→ **Work request**
In the records below, find the line with "Where should I click to: Add", then copy each line exactly until you have copied the line with "Task: Click the notification bell icon". Leave any picture out.

→ **Data section**
▼▼▼
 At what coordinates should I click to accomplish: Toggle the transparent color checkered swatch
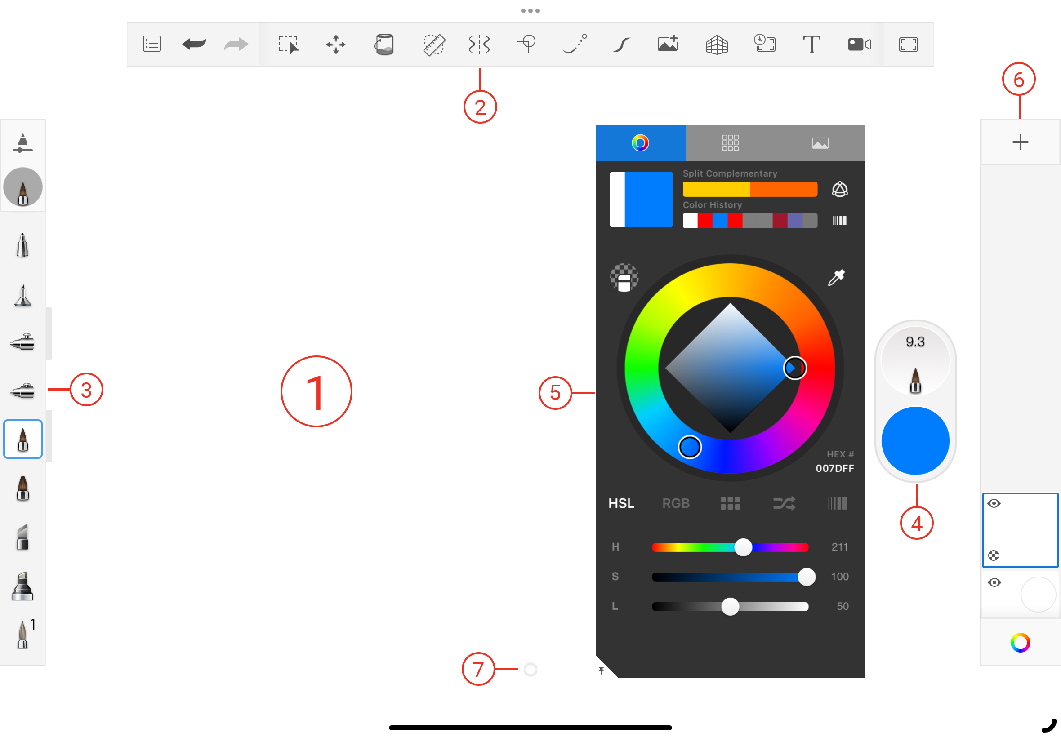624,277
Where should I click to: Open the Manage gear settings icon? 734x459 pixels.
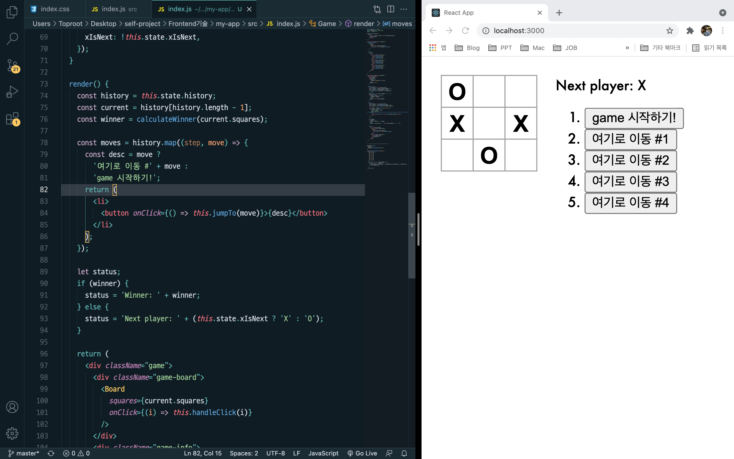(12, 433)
▲▲▲
▼▼▼
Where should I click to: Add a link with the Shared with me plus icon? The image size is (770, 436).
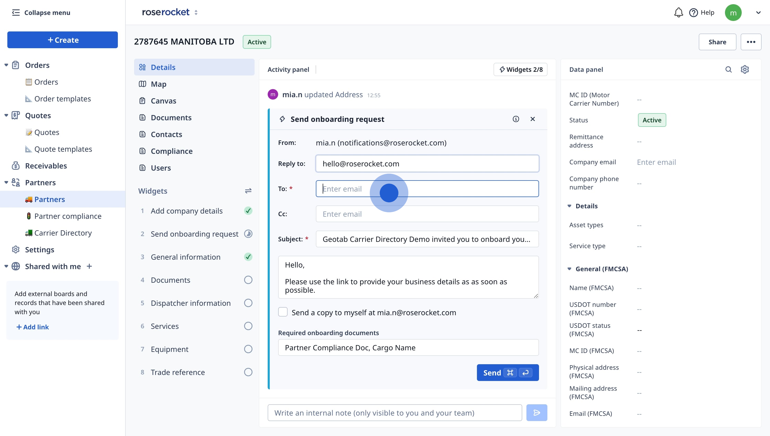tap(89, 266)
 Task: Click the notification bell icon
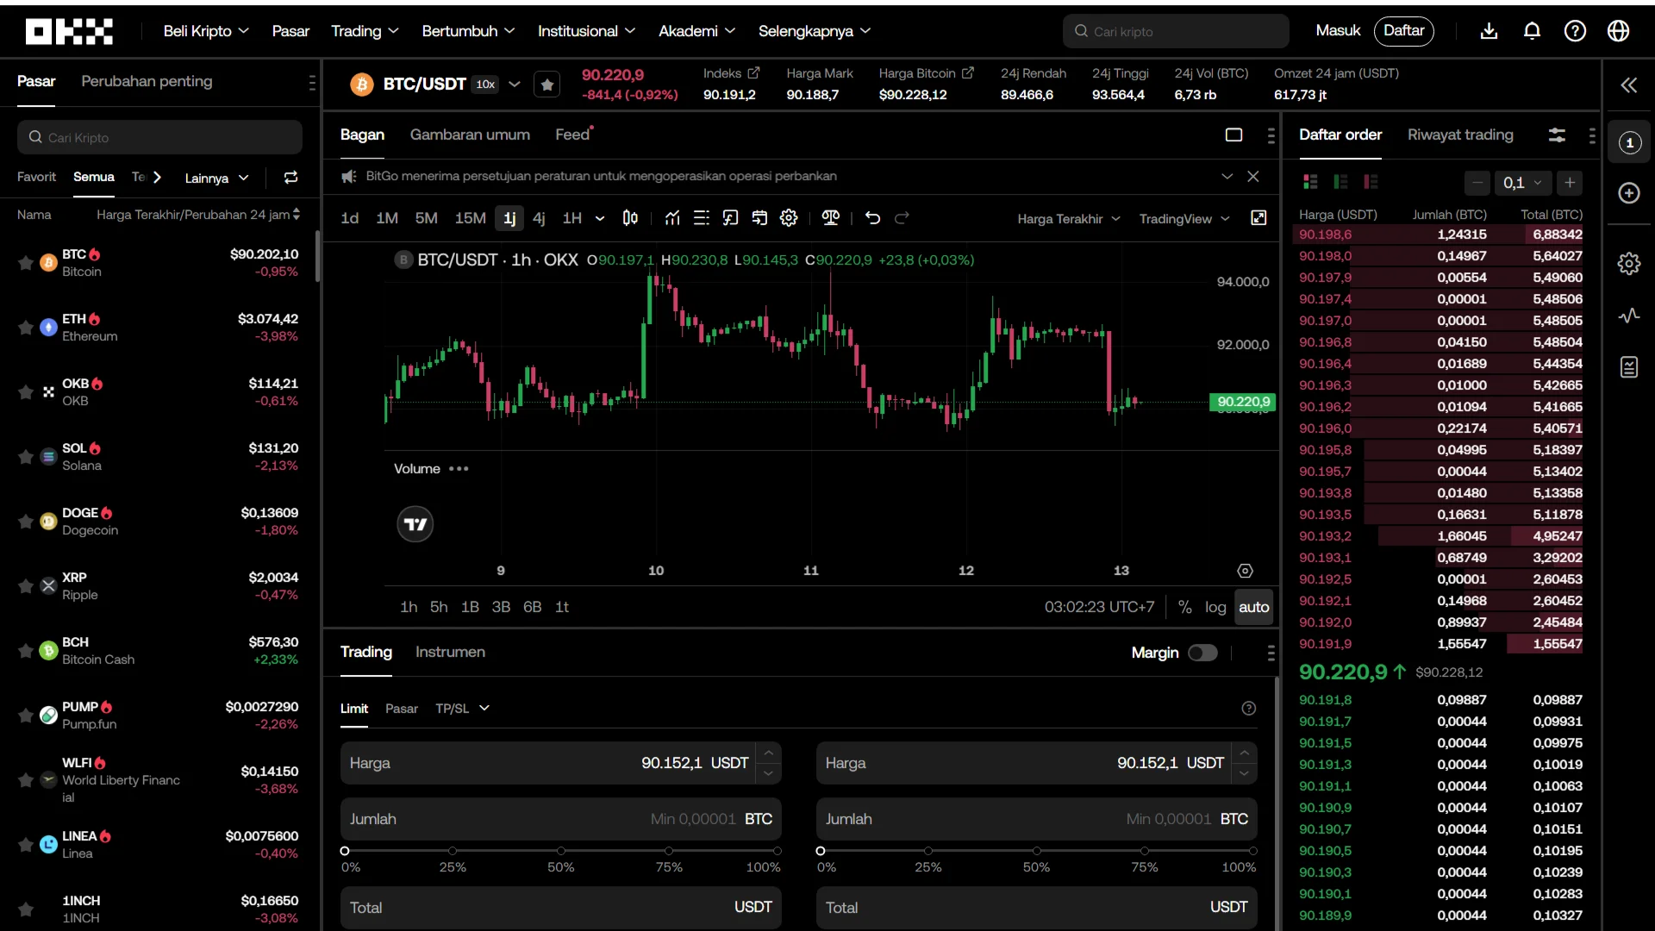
▲▲▲
→ **Written response**
Where should I click to: Add a link with the Shared with me plus icon? The image size is (770, 436).
tap(89, 266)
 Task: Click the notification bell icon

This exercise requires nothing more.